Translations of the Scapula

translations of the scapula

In previous articles, we’ve looked at the scapula’s complex anatomy, which allows it to move as freely as it does and play such a crucial role in human function, as well as the scapula’s rotations.

This time, we’re going to take a closer look at the variety of translations of the scapula and how those work. Understanding all of these complex motions of this joint provides you with the deep insight you need when rehabilitating a person with a scapular injury so they can return to sport.

Lateral Translations and Medial Translations

Two translations can occur in the presence of an intact clavicular strut and acromioclavicular joint. These are:

  • Upward and downward sliding on the thorax due to clavicular upward and downward motion at the sternoclavicular (SC) joint
  • Anterior and posterior sliding around the curvature of the thorax due to clavicular anterior and posterior motion at the SC joint

You have likely been taught that anterior and posterior sliding is called protraction and retraction. This is not entirely accurate.

First, since these actions are performed voluntarily (to some extent), the translations can be viewed as physiologic motions. Second, since a translation is technically a joint play motion described as a “slide,” then protraction and retraction do not accurately describe that action.
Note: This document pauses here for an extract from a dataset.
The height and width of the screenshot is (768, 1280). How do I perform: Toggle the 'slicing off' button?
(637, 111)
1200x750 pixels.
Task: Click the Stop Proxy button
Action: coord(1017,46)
Instead, when the scapula is sliding laterally and anteriorly, it is more accurate to call the action “lateral translation,” and the term “protraction” should describe the end position once the scapula has moved as far anteriorly as it can. In other words, a person must laterally translate the scapula in order to achieve an end position of protraction. Conversely, a person must medially translate the scapula in order to achieve an end position of retraction.

shoulder courses

Considering Muscle Fiber Orientation

While the translations are relatively straightforward, one point you should consider—as we did in our discussion about rotations—is muscle fiber orientation. For example, let’s look at elevation and depression. You might assume that elevation and depression occur linearly, sliding vertically up or down the thorax. As with protraction and retraction, this isn’t quite accurate.

The three muscles responsible for elevation, the upper trapezius, the levator scapulae, and the rhomboids, are all oriented in an angular fashion. This suggests that “normal” elevation is not perfectly vertical but instead diagonal toward the cervical spine and head.

This is important to understand because:

  1. When you see someone “shrug” on clinical examination and the scapula moves vertically rather than diagonally, you know there is a muscle or nerve issue that needs to be addressed.
  2. Patients should not be taught to perform rehabilitation exercises involving scapular elevation that is perfectly vertical.

This same phenomenon occurs with depression. Muscle orientation of the lower trapezius and latissimus dorsi suggests that true depression contains an inferior medial diagonal component. Another key feature about scapular depression is that it is common to see variations in concomitant motion between individuals. The scapula can remain in a neutral position during depression, but it is possible to see lateral translation or medial translation as a normal variant.1

Whether you’re rehabbing an elite athlete, weekend warrior, or a person with a total shoulder replacement, getting a better grip on all the complex movements of the scapula, as well as what is and isn’t normal, provides much-needed context for better exercise prescription and patient education.

  1. Ebaugh, D., & Finley, M. (2017). Muscle activation associated with scapular function and dysfunction. In W. B. Kibler & A. D. Sciascia (Eds.), Disorders of the scapula and their role in shoulder injury: A clinical guide to evaluation and management (pp. 25–33). Springer International Publishing.